[What the exercise asks]: An exact reproduction of all the entries below is required.

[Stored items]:
○ ○ ○ ○
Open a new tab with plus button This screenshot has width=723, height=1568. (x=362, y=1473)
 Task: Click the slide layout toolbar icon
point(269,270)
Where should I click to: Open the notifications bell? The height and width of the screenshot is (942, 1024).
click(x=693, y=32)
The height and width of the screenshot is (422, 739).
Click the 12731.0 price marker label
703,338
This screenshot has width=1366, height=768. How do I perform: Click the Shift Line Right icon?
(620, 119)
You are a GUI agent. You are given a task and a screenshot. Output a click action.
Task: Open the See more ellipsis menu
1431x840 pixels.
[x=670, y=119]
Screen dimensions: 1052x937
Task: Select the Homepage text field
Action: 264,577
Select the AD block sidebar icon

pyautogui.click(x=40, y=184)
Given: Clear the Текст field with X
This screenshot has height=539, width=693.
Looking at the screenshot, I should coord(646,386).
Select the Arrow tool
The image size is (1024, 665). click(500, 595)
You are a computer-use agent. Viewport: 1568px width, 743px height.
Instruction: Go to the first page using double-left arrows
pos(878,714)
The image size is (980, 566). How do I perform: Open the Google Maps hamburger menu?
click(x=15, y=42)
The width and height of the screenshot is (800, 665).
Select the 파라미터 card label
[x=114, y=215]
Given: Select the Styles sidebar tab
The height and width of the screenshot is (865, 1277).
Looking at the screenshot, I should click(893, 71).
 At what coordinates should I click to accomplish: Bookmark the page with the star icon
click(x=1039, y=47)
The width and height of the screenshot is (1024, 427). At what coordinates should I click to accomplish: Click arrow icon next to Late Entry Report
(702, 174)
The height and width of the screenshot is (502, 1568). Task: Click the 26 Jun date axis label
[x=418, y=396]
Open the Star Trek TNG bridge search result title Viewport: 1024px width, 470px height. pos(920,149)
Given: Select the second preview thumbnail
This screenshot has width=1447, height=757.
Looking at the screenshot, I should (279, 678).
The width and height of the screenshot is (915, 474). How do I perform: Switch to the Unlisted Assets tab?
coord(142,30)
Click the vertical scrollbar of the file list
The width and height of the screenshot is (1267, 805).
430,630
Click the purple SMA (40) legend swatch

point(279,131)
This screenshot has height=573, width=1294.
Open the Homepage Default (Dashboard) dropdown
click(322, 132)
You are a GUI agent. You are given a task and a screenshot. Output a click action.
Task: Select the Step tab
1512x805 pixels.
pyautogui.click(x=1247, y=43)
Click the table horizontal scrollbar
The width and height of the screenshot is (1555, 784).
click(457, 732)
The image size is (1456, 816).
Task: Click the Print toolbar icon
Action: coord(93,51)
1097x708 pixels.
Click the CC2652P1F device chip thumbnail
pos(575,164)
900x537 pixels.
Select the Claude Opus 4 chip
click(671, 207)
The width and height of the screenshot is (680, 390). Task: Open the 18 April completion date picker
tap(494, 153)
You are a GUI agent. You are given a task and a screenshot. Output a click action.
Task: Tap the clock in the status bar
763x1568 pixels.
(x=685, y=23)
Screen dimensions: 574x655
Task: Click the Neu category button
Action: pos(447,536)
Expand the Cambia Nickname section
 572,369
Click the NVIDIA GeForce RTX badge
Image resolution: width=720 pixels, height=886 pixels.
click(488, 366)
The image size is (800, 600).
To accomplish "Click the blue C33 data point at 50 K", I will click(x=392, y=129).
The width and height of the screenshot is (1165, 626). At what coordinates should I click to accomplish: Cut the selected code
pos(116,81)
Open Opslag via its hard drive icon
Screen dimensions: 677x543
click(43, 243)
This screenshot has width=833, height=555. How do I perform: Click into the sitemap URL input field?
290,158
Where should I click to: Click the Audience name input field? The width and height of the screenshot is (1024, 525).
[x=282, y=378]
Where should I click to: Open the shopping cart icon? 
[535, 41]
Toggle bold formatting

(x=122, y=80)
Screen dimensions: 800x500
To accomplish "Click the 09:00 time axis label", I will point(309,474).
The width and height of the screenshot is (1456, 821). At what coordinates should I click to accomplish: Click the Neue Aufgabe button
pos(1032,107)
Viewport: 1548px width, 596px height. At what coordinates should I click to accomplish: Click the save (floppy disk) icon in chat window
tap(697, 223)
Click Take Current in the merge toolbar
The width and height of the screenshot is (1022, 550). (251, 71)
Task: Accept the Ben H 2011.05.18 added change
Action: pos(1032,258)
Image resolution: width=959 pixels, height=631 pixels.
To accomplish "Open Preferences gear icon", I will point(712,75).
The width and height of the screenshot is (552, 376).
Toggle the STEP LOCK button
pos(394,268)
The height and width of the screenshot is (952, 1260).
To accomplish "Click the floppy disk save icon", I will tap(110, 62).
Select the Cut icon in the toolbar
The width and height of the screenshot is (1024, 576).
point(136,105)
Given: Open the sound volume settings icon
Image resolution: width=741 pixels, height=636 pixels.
○ ○ ○ ○
[Answer to the problem]:
Open a new tab with plus button This screenshot has width=723, height=1568. (x=362, y=1473)
 Task: Click the slide layout toolbar icon
point(269,270)
Where should I click to: Open the notifications bell? The height and width of the screenshot is (942, 1024).
click(x=693, y=32)
The height and width of the screenshot is (422, 739).
Click the 12731.0 price marker label
703,338
This screenshot has width=1366, height=768. How do I perform: Click the Shift Line Right icon?
(620, 119)
You are a GUI agent. You are given a task and a screenshot. Output a click action.
Task: Open the See more ellipsis menu
1431x840 pixels.
[x=670, y=119]
Screen dimensions: 1052x937
Task: Select the Homepage text field
Action: 264,577
Select the AD block sidebar icon

pyautogui.click(x=40, y=184)
Given: Clear the Текст field with X
This screenshot has height=539, width=693.
Looking at the screenshot, I should coord(646,386).
Select the Arrow tool
The image size is (1024, 665). click(500, 595)
You are a computer-use agent. Viewport: 1568px width, 743px height.
Instruction: Go to the first page using double-left arrows
pos(878,714)
The image size is (980, 566). How do I perform: Open the Google Maps hamburger menu?
click(x=15, y=42)
The width and height of the screenshot is (800, 665).
Select the 파라미터 card label
[x=114, y=215]
Given: Select the Styles sidebar tab
The height and width of the screenshot is (865, 1277).
Looking at the screenshot, I should click(893, 71).
 At what coordinates should I click to accomplish: Bookmark the page with the star icon
click(x=1039, y=47)
The width and height of the screenshot is (1024, 427). At what coordinates should I click to accomplish: Click arrow icon next to Late Entry Report
(702, 174)
The height and width of the screenshot is (502, 1568). Task: Click the 26 Jun date axis label
[x=418, y=396]
Open the Star Trek TNG bridge search result title Viewport: 1024px width, 470px height. pos(920,149)
Given: Select the second preview thumbnail
This screenshot has width=1447, height=757.
Looking at the screenshot, I should (279, 678).
The width and height of the screenshot is (915, 474). How do I perform: Switch to the Unlisted Assets tab?
coord(142,30)
Click the vertical scrollbar of the file list
The width and height of the screenshot is (1267, 805).
430,630
Click the purple SMA (40) legend swatch

point(279,131)
This screenshot has height=573, width=1294.
Open the Homepage Default (Dashboard) dropdown
click(322, 132)
You are a GUI agent. You are given a task and a screenshot. Output a click action.
Task: Select the Step tab
1512x805 pixels.
pyautogui.click(x=1247, y=43)
Click the table horizontal scrollbar
The width and height of the screenshot is (1555, 784).
click(457, 732)
The image size is (1456, 816).
Task: Click the Print toolbar icon
Action: coord(93,51)
1097x708 pixels.
Click the CC2652P1F device chip thumbnail
pos(575,164)
900x537 pixels.
Select the Claude Opus 4 chip
click(671, 207)
The width and height of the screenshot is (680, 390). Task: Open the 18 April completion date picker
tap(494, 153)
You are a GUI agent. You are given a task and a screenshot. Output a click action.
Task: Tap the clock in the status bar
763x1568 pixels.
(x=685, y=23)
Screen dimensions: 574x655
Task: Click the Neu category button
Action: pos(447,536)
Expand the Cambia Nickname section
 572,369
Click the NVIDIA GeForce RTX badge
Image resolution: width=720 pixels, height=886 pixels.
click(488, 366)
The image size is (800, 600).
To accomplish "Click the blue C33 data point at 50 K", I will click(x=392, y=129).
The width and height of the screenshot is (1165, 626). At what coordinates should I click to accomplish: Cut the selected code
pos(116,81)
Open Opslag via its hard drive icon
Screen dimensions: 677x543
click(43, 243)
This screenshot has width=833, height=555. How do I perform: Click into the sitemap URL input field?
290,158
Where should I click to: Click the Audience name input field? The width and height of the screenshot is (1024, 525).
[x=282, y=378]
Where should I click to: Open the shopping cart icon? 
[535, 41]
Toggle bold formatting

(x=122, y=80)
Screen dimensions: 800x500
To accomplish "Click the 09:00 time axis label", I will point(309,474).
The width and height of the screenshot is (1456, 821). At what coordinates should I click to accomplish: Click the Neue Aufgabe button
pos(1032,107)
Viewport: 1548px width, 596px height. At what coordinates should I click to accomplish: Click the save (floppy disk) icon in chat window
tap(697, 223)
Click Take Current in the merge toolbar
The width and height of the screenshot is (1022, 550). (251, 71)
Task: Accept the Ben H 2011.05.18 added change
Action: pos(1032,258)
Image resolution: width=959 pixels, height=631 pixels.
To accomplish "Open Preferences gear icon", I will point(712,75).
The width and height of the screenshot is (552, 376).
Toggle the STEP LOCK button
pos(394,268)
The height and width of the screenshot is (952, 1260).
To accomplish "Click the floppy disk save icon", I will tap(110, 62).
Select the Cut icon in the toolbar
The width and height of the screenshot is (1024, 576).
point(136,105)
Given: Open the sound volume settings icon
Image resolution: width=741 pixels, height=636 pixels.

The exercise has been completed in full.